Assessing data utility with the help of data visualizations

The use of graphs and other visualization techniques is a good way to assess at a glance how much the data have changed after anonymization, and can aid the selection of appropriate anonymization techniques for the data. Visualizations can be a useful tool to assess the impact on data utility of anonymization methods and helps choose among anonymization methods. The software package R provides several functions and packages that can help visualize the results of anonymization. This section provides a few examples. We present the following visualizations:

  • histograms and density plots
  • boxplots
  • mosaic plots

To make appropriate visualizations, we need to use the raw data and the anonymized data.

Histograms and density plots

Histograms and density plots are useful for quick comparisons of variable distribution before and after anonymization. The advantage of histograms is that the results are exact. Visualization depends on the bin widths and the start point of the first bin, however. Histograms can be used for continuous and semi-continuous variables. Density plots display the kernel density of the data; therefore, the plot depends on the kernel that is chosen and whether the data fits the kernel well. Nevertheless, density plots are a good tool to illustrate the change of values and value ranges of continuous variables.

Fig. 15 and Fig. 16 show examples.
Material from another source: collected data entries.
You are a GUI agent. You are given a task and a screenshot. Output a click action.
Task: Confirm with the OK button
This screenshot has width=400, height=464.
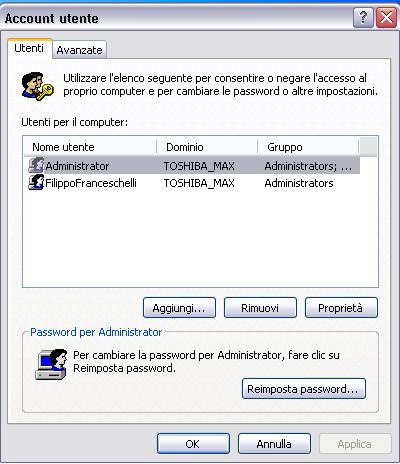193,444
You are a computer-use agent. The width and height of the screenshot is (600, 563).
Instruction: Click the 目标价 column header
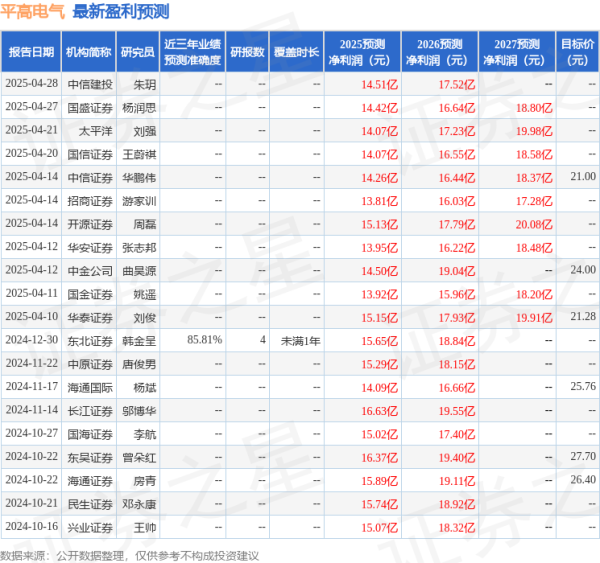[x=575, y=51]
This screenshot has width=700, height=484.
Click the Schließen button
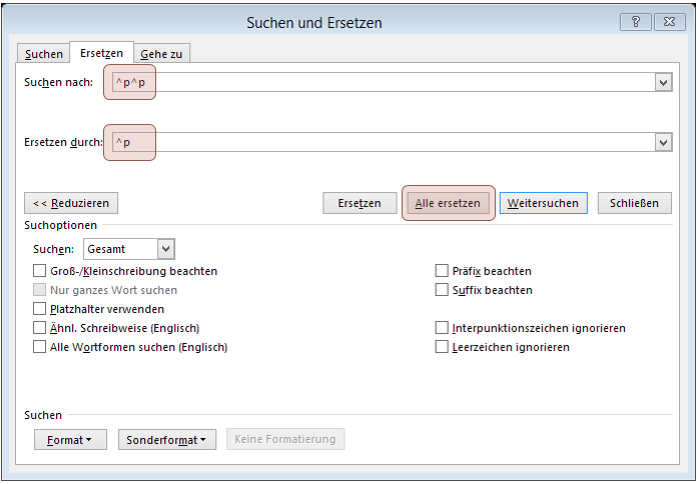pos(634,203)
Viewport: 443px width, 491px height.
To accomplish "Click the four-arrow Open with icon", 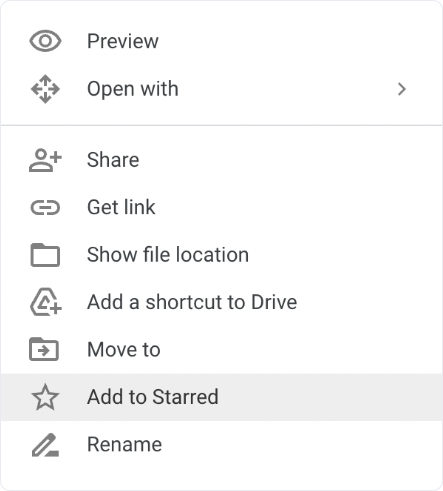I will tap(45, 89).
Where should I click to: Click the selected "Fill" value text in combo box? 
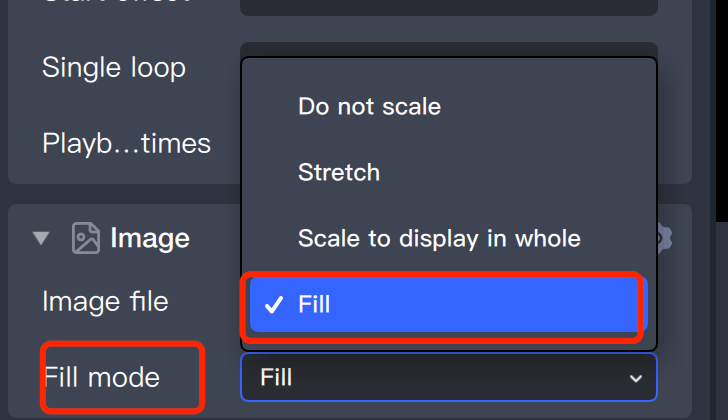[x=276, y=378]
The histograms and density plots give a clear indication how the values have changed: the variability of the data has increased and the shape of the distribution has changed.

Note

The vertical axes of the histograms have different scales.

_images/image13.png

Fig. 15 Histograms of income before and after anonymization

_images/image14.png

Fig. 16 Density plots of income before and after anonymization

Box plots

Box plots give a quick overview of the changes in the spread and outliers of continuous variables before and after anonymization. Fig. 17 shows an example for an expenditure variable after adding noise. The box plot shows clearly that the variability in the expenditure variable increased as a result of the anonymization methods applied.

_images/image15.png

Fig. 17 Example of box plots of an expenditure variable before and after anonymization

Mosaic plots

Univariate and multivariate mosaic plots are useful for showing changes in the tabulations of categorical variables, especially when comparing several “scenarios” next to one another. A scenario here refers to the choice of anonymization methods and their parameters. With mosaic plots we can, for instance, quickly see the effect of different levels of \(k\)-anonymity or differences in the importance vectors in the local suppression algorithm (see the Section Local suppression).
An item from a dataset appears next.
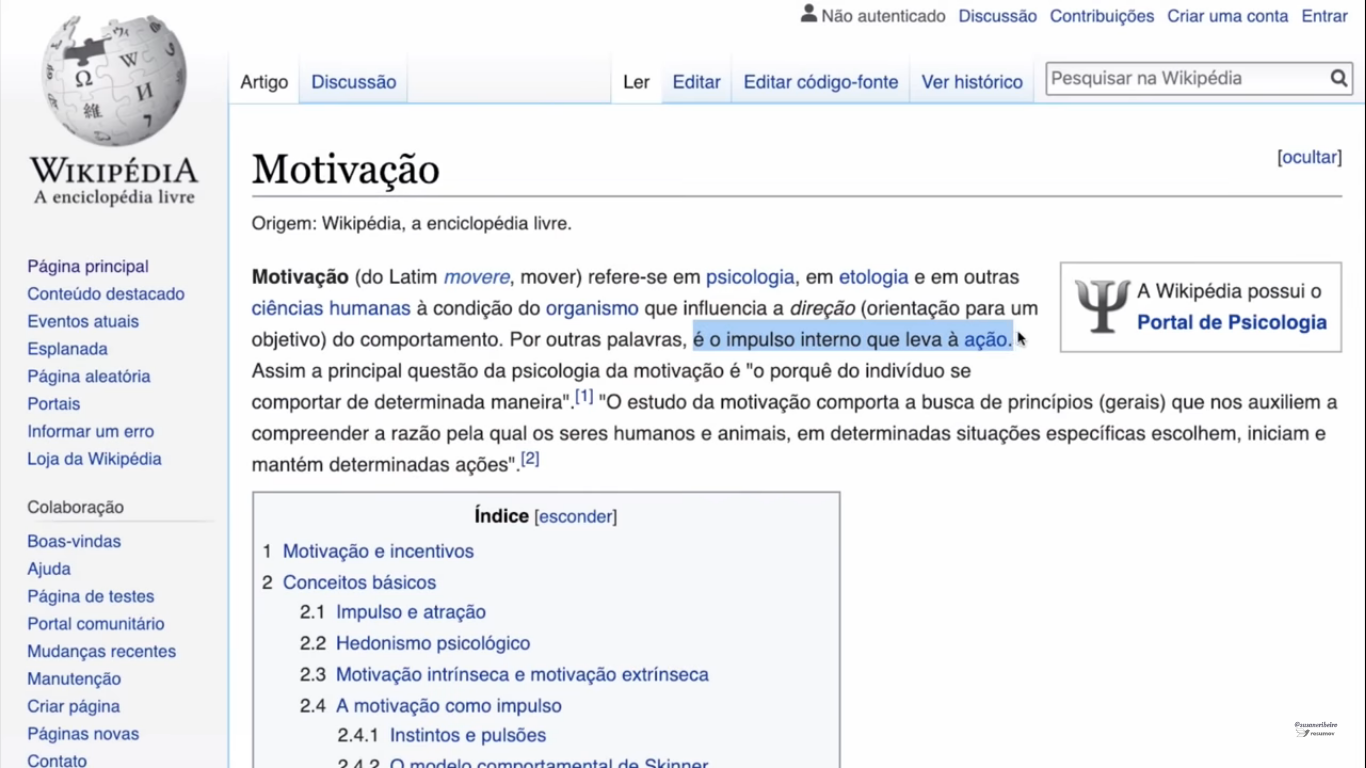Hide the table of contents via esconder
This screenshot has height=768, width=1366.
tap(575, 517)
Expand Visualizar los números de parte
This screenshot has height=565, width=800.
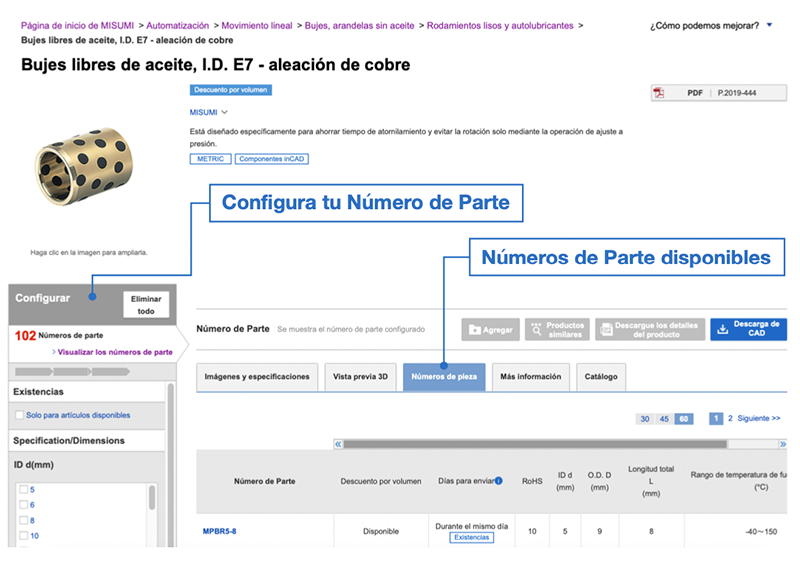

We illustrate the changes in tabulations with an example of the variable “WATER” before and after applying PRAM. We can use mosaic plots to quickly see the changes for each category. Looking at the mosaic plot in Fig. 18 we see invariant PRAM has virtually no influence on the univariate distribution.

_images/image16.png

Fig. 18 Mosaic plot to illustrate the changes in the WATER variable

We use the variables “gender” and “relationship status” to illustrate the use of mosaic plots for the illustration of changes in univariate tabulations introduced by several sets of anonymization methods. Table 19 provides the methods applied in each scenario. Scenario 0, the base scenario, shows the original categories of the gender and relationship status variables, while scenarios 1 to 6 show shifts in the categories after applying different anonymization techniques. Table 6.1 provides a description of the anonymization methods used in each scenario. In total we visualize the impact of six different sets of anonymization methods. We can use mosaic plots to quickly see which set of methods has what impact on the gender and relationship status variables, which can be used to select the best scenario. Looking at the mosaic plots in Fig. 19 , we see that scenarios 2, 5 and 6 give the smallest changes for the gender variable and scenarios 3 and 4 for the relationship status variable.
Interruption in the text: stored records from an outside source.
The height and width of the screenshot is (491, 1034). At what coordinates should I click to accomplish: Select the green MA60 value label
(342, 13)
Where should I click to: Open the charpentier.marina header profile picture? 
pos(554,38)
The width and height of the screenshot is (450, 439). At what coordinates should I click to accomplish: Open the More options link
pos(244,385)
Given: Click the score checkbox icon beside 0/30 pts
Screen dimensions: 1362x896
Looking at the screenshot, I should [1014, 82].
Table 19 Description of anonymization methods by scenario
Scenario Description of anonymization methods applied
0 (base) Original data, no treatment
1 Recode age (five-year intervals), plus local suppression (required k = 3, high importance on water, toilet and literacy variables)
2 Recode age (five-year intervals), plus local suppression (required k = 5, no importance vector)
3 Recode age (five-year intervals), plus local suppression (required k = 3, high importance on toilet), while also recoding region, urban, education level and occupation variables
4 Recode age (five-year steps), plus local suppression (required k = 5, high importance on water, toilet and literacy), while also recoding region, urban, education level and occupation variables
5 Recode age (five-year intervals), plus local suppression (required k = 3, no importance vector), microaggregation (wealth index), while also recoding region, urban, education level and occupation variables
6 Recode age (five-year intervals) plus local suppression (required k=3, no importance vector), PRAM literacy, while also recoding region, urban, education level and occupation variables
_images/image17.png

Fig. 19 Comparison of treated vs. untreated gender and relationship status variables with mosaic plots

As we discussed in the Section PRAM (Post RAndomization Method) , invariant PRAM preserves the univariate distributions. Therefore, in this case it is more interesting to look at the multivariate mosaic plots. Mosaic plots are also a powerful tool to show changes in cross-tabulations/contingency tables. To compare the changes, we need to compare two different plots. Fig. 20 and Fig. 21 illustrate that (invariant) PRAM does not preserve the two-way tables in this case.

_images/image18.png

Fig. 20 Mosaic plot of the variables ROOF and TOILET before anonymization

_images/image19.png

Fig. 21 Mosaic plot of the variables ROOF and TOILET after anonymization

Choice of utility measure

Besides the users’ requirements on the data, the utility measures should be chosen in accordance with the variable types and anonymization methods employed. The employed utility measures can be a combination of both general and user-specific measures. As discussed earlier, different utility measures should be used for continuous and categorical data. Furthermore, some utility measures are not informative after certain anonymization methods have been applied. For example, after applying perturbative methods that interchange data values, comparing values directly is not useful because they will give the impression of high levels of information loss. In such cases, it is more informative to look at means, covariances and benchmarking indicators that can be computed from the data. Furthermore, it is important not only to focus on the characteristics of variables one by one, but also on the interactions between variables. This can be done by cross-tabulations and regressions. In general, when anonymizing sampled data, it is advisable to compute confidence intervals around estimates to interpret the magnitude of changes.

[1]It is possible to release data files for different groups of users, e.g., PUF and SUF. All information in the less detailed file, however, must also be included in the more detailed file to prevent unintended disclosure. Datasets released in data enclaves can be customized for the user, since the risk that they will be combined with other version is zero.

References

[DoTo01b]Domingo-Ferrer, J., & Torra, V. (2001). Disclosure Protection Methods and Information Loss for Microdata. In P. Doyle, J. Lane, J. Theeuwes, & Z. L., Theory and Practical Applications for Statistical Agencies (pp. 91-110). Amsterdam.
[HDFG12]Hundepool, A., Domingo-Ferrer, J., Franconi, L., Giessing, S., Nordholt, E. S., Spicer, K., et al. (2012). Statistical Disclosure Control. Chichester, UK: John Wiley & Sons Ltd.
[TMKC14]Templ, M., Meindl, B., Kowarik, A., & Chen, S. (2014, August 1). Introduction to Statistical Disclosure Control (SDC). Retrieved July 9, 2018, from http://www.ihsn.org/home/software/disclosure-control-toolbox.
[YaWC02]Yancey, W. W., Winkler, W. E., & Creecy, R. H. (2002). Disclosure Risk Assessment in Perturbative Microdata Protection. Research Report Series , Statistics 2002-01.